Jean Paul Kamga Nenkam donne son point de vue sur le port de Douala
Vos services vont pouvoir décharger, si tout marche bien, 25.000 tonnes de ciment d'un bateau qui transportait pourtant 35.000 tonnes. Pourquoi les 10.000 tonnes ne parviennent-elles pas au Cameroun ?
Ce bateau doit être délesté de 10.000 tonnes à cause d'un problème de limitation de tirant d'eau. Parce que le port de Douala ne peut recevoir que des navires ayant un tirant d'eau maximum de 9 mètres. Or, ce bateau qui a à son bord 35.000 tonnes de marchandises et donc attire un tirant d'eau de 10,40 mètres. C'est pour cela qu'il doit alléger sa cargaison de 10.000 tonnes à Pointe Noire au Congo pour être capable de décharger les 25.000 tonnes qui restent au Cameroun. Malheureusement pour nous, les 10.000 tonnes qu'on laisse au Congo, le Cameroun en a besoin.
C'est une situation récurrente pour les grands bateaux qui doivent arriver au port de Douala...
En ce qui me concerne, il ne passe pas une semaine sans qu'un armateur m'interroge sur cette situation de niveau d'eau qui ne permet pas à certains navires d'accoster chez nous.

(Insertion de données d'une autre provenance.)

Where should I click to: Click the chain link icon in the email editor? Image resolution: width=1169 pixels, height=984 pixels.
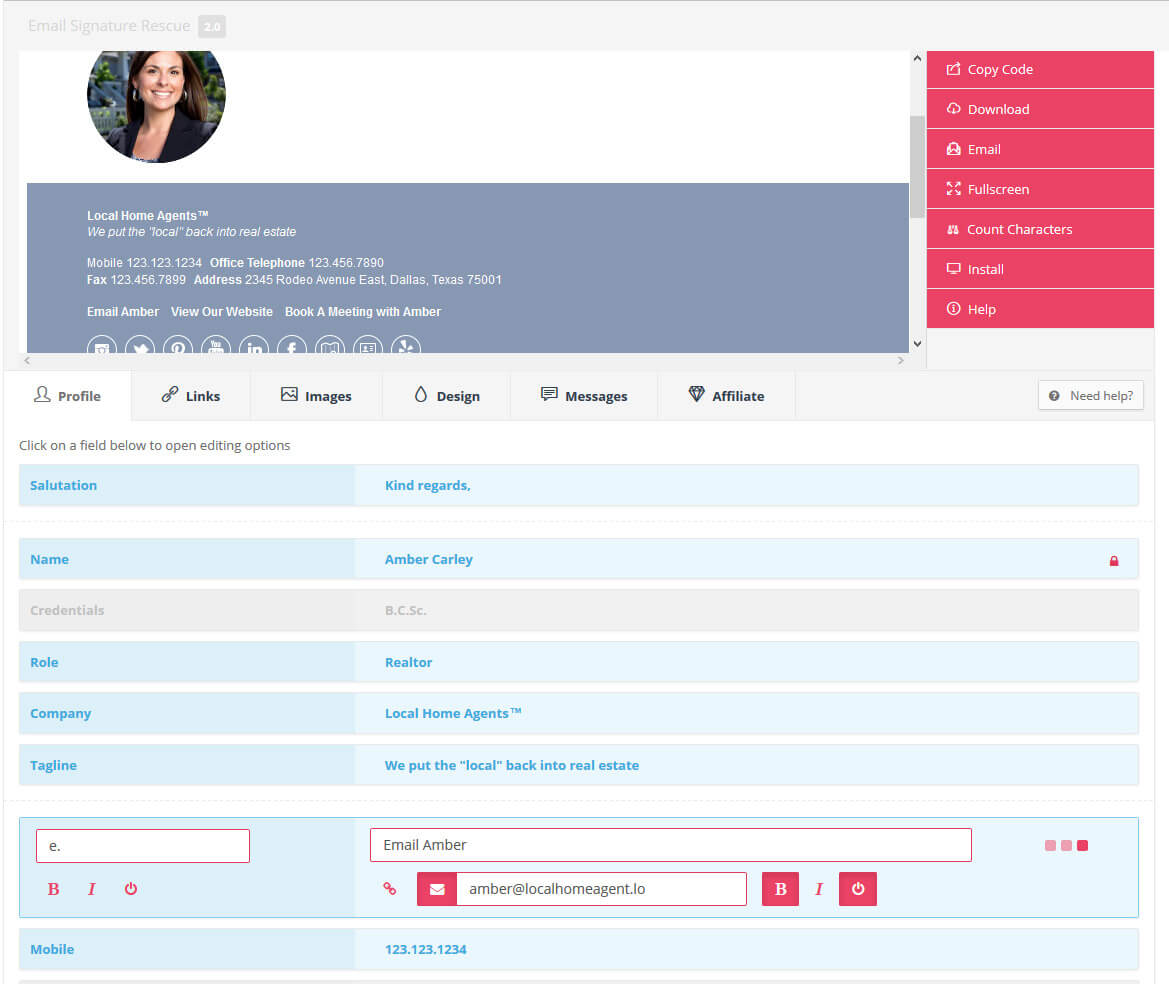point(390,888)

Que faut-il faire pour résoudre ces problèmes ?
Heureusement pour nous que le gouvernement a pris une option de construire un port en eau profonde à Kribi. Il faut donc aider le gouvernement à comprendre que c'est un choix qu'il faut exécuter en urgence. Qu'on n'attende pas 2013 et qu'on trouve des moyens, en se faisant aider par des gens qui veulent bien nous aider pour que au plus tard en 2009-2010 que ce port soit opérationnel au moins dans son premier module. Il en va de la survie de nos ports. Je dois vous dire qu'il est précisé que sur la côte ouest africaine, Afrique de l'Ouest et du Centre, sur tous les ports que vous connaissez, il n'y a aura que deux ou trois qui seront viables économiquement. Or, Abidjan a déjà pris l'avance sur nous. Et les gens sont en train de faire pour que Pointe Noire prenne aussi de l'avance sur nous. Le Nigeria quant à lui est un pays tellement grand qui fait qu'il y a toujours un grand port. Où est donc la place du Cameroun ? Il faut qu'on se batte pour être parmi ces trois là.
Cette concurrence est présente de plus en plus entre les ports de la sous région Cemac. La Guinée Equatoriale, le Gabon et le Congo sont en plein chantier dans ce sens. Quelle appréciation faites-vous de cette situation?
Cette concurrence est facile à percevoir. Je vous dis que le transport se fait de plus en plus avec des grands navires. Et ces grands navires choisissent des ports qui sont les mieux équipés à les recevoir. Qui coûte le moins cher. Et où ils passent le moins de temps. Or, il y a deux conditions pour répondre aux critères de ports modernes : être ouverts directement sur la mer et avoir une profondeur de près de 10 mètres. Le navire arrive, entre à quai, décharge sa cargaison et repart sans perdre de temps. Dans la situation actuelle, il n'y a aucun port au Cameroun qui répond à ces critères.
Que faire donc actuellement à Douala en attendant le port de Kribi ?
Il faut continuer à draguer. Pour l'instant, de toutes les manières, Douala présente des avantages qu'aucun autre port au Cameroun ne peut avoir : Douala c'est le plus grand centre économique d'Afrique centrale. Avec cette situation et son potentiel économique, Douala sera toujours un port incontournable, mais il faut maintenant pouvoir draguer.
De quelle manière ce dragage doit être mené?
Même si on drague, il y a toujours de limite au port de Douala. Il faut continuer à draguer, mais il faut trouver une solution alternative. C'est les deux à la fois. Le Cameroun ne peut pas se permettre de ne pas faire les deux à la fois. Draguer parce que c'est une nécessité immédiate et une autre alternative, le port de Kribi, parce qu'il faut pouvoir recevoir dans les plus brefs délais des grands navires.
Un autre problème qui se pose à la place portuaire à Douala, c'est le conflit qui existe entre les manutentionnaires étrangers établis qui ont de gros moyens et les nationaux. Comment vivez-vous ce problème ?
Les nationaux ne demandent rien que de la concurrence loyale. Nous ne voulons pas qu'au Cameroun les expatriés nous fassent une concurrence déloyale, en utilisant des moyens de déstabilisation. Pensez-vous qu'un Camerounais puisse aller déstabiliser un Français au Havre ? C'est ce qui se passe au Cameroun, malheureusement.